TASK STATEMENT: Please copy out each line of the entries in which "computer" appears.

DATA SUPPLIED:
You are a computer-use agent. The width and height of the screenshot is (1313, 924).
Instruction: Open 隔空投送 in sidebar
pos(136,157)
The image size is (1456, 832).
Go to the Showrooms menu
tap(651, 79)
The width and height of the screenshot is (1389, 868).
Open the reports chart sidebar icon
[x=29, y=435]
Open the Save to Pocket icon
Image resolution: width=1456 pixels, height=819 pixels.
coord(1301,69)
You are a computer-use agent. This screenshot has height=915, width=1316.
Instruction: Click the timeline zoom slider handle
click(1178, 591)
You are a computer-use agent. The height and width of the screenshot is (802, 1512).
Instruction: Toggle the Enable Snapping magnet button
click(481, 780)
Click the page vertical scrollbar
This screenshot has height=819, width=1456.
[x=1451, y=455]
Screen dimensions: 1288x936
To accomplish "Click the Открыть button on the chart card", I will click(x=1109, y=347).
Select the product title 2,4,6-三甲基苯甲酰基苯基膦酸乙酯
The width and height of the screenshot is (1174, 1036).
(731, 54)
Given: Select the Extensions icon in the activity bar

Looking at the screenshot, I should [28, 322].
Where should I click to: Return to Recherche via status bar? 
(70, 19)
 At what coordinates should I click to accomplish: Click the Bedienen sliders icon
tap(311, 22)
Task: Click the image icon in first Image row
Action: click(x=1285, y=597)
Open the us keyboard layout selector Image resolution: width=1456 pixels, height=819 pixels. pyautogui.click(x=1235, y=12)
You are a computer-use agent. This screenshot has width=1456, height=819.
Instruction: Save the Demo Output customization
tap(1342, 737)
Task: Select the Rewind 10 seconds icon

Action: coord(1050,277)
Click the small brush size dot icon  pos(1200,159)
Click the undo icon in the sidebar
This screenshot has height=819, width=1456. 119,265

SOLUTION TO THE EXERCISE:
You are a computer-use agent. The width and height of the screenshot is (1313, 924).
You are a computer-use agent. This screenshot has height=915, width=1316.
You are a computer-use agent. The height and width of the screenshot is (802, 1512).
You are a computer-use agent. This screenshot has width=1456, height=819.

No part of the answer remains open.